Question

A balloon was filled to a volume of 2.50 LL when the temperature was 30.0∘C30.0∘C. What would the volume become if the temperature dropped to 11.0∘C11.0∘C.

Answer 1

Answer:

The volume would become 2.34 L if the temperature dropped to 11.0 °C

Explanation:

From the question, A balloon was filled to a volume of 2.50 L when the temperature was 30.0 °C.

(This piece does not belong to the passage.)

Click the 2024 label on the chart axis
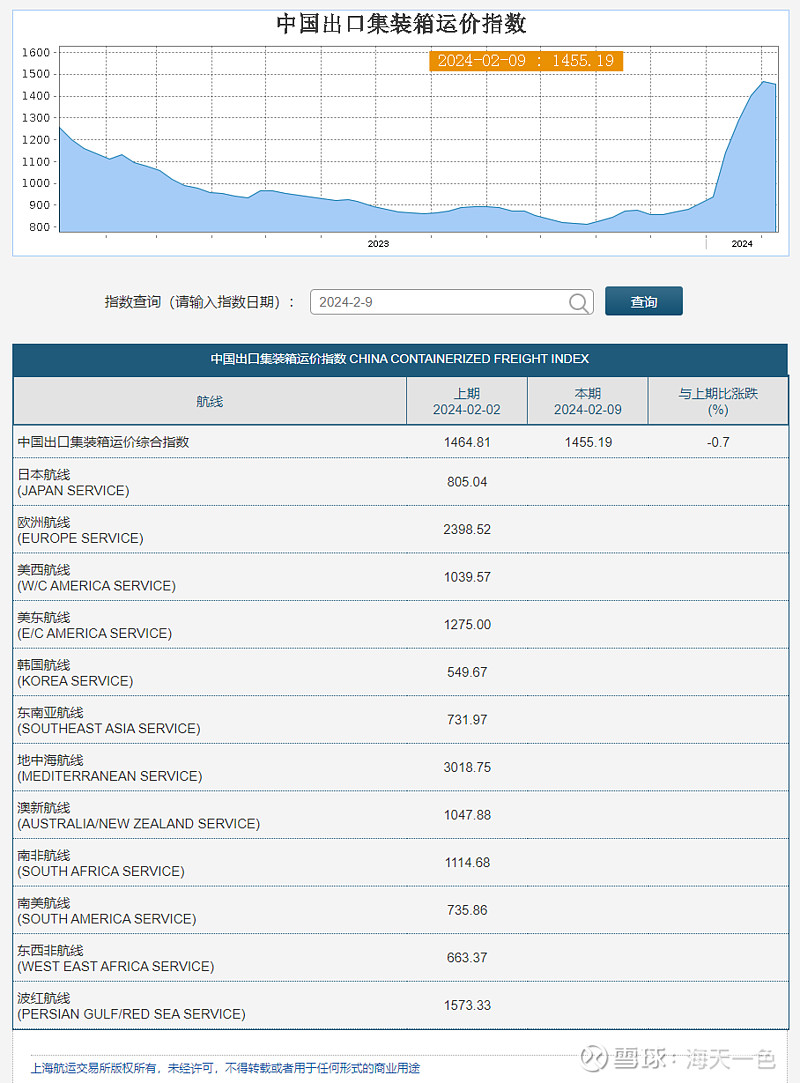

To determine what the volume will become if the temperature dropped to 11.0 °C, we will use one of the Gas laws that relates Volume and Temperature. The Gas law that relates Volume and Temperature is the Charlse' law which states that, "the Volume of a fixed mass of gas is directly proportional to its Temperature ( in Kelvin) provided that the Pressure remains constant"

That is

V ∝ T ( at constant pressure)

Where V is the Volume

and T is the Temperature in Kelvin

Then, we can write that

V = kT

Where k is the constant of proportionality

Then,

$\frac{V}{T} = k$

Hence, we can write that

$\frac{V_{1} }{T_{1} } = \frac{V_{2} }{T_{2} } = \frac{V_{3} }{T_{3} } ...$

∴ $\frac{V_{1} }{T_{1} } = \frac{V_{2} }{T_{2} }$

Where ${V_{1} }$ is the initial volume

${T_{1} }$ is the initial temperature

${V_{2} }$ is the final volume

and ${T_{2} }$ is the final temperature

From the question,

${V_{1} }$ = 2.50 L

${T_{1} }$ = 30.0 °C = 30.0 + 273.15 K = 303.15 K

${V_{2} }$ = ??

${T_{2} }$ = 11.0 °C = 11.0 + 273.15 K = 284.15 K

Putting the values into the equation, we get

$\frac{2.50}{303.15} = \frac{V_{2} }{284.15}$

∴ $V_{2} = \frac{2.50 \times 284.15}{303.15}$

$V_{2} = 2.34 L$

Hence, the volume would become 2.34 L if the temperature dropped to 11.0 °C.